Tuesday, August 01, 2006

COMMUNITIES 'INVITED' TO STORE NUCLEAR WASTE

COMMUNITIES 'INVITED' TO STORE NUCLEAR WASTE

11:00 - 01 August 2006
Communities across the Westcountry could be invited to provide a home for a massive new radioactive waste dump under proposals put forward yesterday for dealing with the legacy of Britain's nuclear industry. In its final report on dealing with the tens of thousands of tonnes of waste generated by the civil and military nuclear programmes the Committee on Radioactive Waste Management said an underground dump remained the best option - despite the difficulty of identifying a site.

The committee, which was set up to advise the Government two and a half years ago, said action was needed immediately to begin the process of identifying potential sites for the £10 billion facility.

Past attempts to identify sites for dumping nuclear waste have provoked massive hostility from communities across the country.
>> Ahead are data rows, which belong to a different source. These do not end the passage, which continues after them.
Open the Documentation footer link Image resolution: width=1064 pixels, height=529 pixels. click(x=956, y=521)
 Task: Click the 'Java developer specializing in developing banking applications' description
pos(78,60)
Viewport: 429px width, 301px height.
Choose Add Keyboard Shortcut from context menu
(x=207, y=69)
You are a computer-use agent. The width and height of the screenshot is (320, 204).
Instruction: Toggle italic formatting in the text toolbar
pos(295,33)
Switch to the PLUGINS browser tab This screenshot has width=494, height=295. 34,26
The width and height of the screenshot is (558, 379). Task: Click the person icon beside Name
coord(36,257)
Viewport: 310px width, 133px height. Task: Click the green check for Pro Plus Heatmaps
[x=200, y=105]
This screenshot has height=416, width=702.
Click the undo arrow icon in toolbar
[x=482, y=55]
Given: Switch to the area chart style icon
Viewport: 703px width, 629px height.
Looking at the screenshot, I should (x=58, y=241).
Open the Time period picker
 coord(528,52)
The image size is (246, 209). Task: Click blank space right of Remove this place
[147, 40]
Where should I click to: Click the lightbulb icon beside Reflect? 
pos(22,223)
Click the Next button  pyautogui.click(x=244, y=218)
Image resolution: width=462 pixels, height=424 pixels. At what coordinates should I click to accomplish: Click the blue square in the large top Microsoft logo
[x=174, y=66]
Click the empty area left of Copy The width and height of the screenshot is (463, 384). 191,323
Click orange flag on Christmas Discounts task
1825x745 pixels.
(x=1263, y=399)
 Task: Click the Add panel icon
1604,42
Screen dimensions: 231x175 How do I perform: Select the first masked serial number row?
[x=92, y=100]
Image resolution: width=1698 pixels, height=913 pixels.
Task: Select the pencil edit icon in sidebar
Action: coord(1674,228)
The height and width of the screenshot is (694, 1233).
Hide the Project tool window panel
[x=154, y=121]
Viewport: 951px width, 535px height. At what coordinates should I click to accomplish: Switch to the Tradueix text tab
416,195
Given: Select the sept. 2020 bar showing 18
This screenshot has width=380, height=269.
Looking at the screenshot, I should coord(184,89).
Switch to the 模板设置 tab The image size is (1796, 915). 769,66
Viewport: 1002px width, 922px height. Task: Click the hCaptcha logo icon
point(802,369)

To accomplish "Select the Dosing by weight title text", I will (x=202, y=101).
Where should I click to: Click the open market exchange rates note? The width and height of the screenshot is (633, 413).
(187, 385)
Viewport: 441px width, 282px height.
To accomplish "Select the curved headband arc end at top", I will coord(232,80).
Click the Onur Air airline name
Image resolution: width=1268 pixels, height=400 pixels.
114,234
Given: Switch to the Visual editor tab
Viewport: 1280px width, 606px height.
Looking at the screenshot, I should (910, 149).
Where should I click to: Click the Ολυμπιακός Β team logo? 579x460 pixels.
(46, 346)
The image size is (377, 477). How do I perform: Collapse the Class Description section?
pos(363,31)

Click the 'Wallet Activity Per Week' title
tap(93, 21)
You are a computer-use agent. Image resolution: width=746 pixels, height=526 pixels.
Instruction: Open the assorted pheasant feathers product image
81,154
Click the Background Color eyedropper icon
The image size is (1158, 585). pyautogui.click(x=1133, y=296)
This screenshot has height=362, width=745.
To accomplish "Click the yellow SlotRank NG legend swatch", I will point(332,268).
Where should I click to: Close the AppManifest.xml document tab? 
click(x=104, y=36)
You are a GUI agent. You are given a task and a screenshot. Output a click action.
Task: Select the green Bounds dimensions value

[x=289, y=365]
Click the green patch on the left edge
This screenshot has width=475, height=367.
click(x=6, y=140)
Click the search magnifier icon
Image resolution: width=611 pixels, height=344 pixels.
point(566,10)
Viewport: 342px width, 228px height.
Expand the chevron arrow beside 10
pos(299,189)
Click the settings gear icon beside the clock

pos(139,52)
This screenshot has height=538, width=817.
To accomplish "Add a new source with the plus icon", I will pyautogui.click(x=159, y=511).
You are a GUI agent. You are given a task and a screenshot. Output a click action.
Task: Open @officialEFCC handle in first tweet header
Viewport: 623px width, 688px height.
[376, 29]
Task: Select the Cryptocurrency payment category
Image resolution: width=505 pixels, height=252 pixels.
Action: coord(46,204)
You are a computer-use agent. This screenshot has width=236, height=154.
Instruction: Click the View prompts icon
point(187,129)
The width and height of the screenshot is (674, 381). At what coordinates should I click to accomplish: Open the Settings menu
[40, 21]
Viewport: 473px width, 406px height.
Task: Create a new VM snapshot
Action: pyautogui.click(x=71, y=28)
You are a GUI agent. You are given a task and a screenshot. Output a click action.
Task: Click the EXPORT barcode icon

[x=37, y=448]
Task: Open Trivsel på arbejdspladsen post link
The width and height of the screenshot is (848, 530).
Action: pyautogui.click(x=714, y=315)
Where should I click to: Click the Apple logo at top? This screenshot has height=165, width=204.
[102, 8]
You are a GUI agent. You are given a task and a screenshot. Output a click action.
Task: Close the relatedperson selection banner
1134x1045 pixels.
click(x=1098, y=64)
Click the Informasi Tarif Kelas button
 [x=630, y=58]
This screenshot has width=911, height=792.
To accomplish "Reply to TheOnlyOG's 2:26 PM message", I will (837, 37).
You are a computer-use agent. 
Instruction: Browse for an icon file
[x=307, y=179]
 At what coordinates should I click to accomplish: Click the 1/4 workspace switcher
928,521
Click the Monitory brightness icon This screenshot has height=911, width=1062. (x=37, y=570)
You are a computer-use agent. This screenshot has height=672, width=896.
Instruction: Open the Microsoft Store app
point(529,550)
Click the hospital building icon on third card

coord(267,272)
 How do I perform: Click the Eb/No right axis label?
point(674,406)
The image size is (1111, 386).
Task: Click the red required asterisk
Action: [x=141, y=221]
But the committee said evidence from countries like Finland suggested it was possible to convince communities that hosting a waste repository could bring benefits, such as jobs and investment.

It said that around a third of the UK was geologically suitable for hosting a deep repository, including large areas of the Westcountry.

Committee chairman Professor Gordon MacKerron urged ministers to appoint a new body to work with communities on bringing forward suitable sites. He said any attempt to impose a dump would be doomed to failure.

He added: "It is vital that the Government no longer tries to impose radioactive waste management facilities on communities because we have about 30 years of experience of that and we know it never works; it always runs into the sand. Instead, we are proposing there should be an approach in which communities are invited to be 'willing to participate'."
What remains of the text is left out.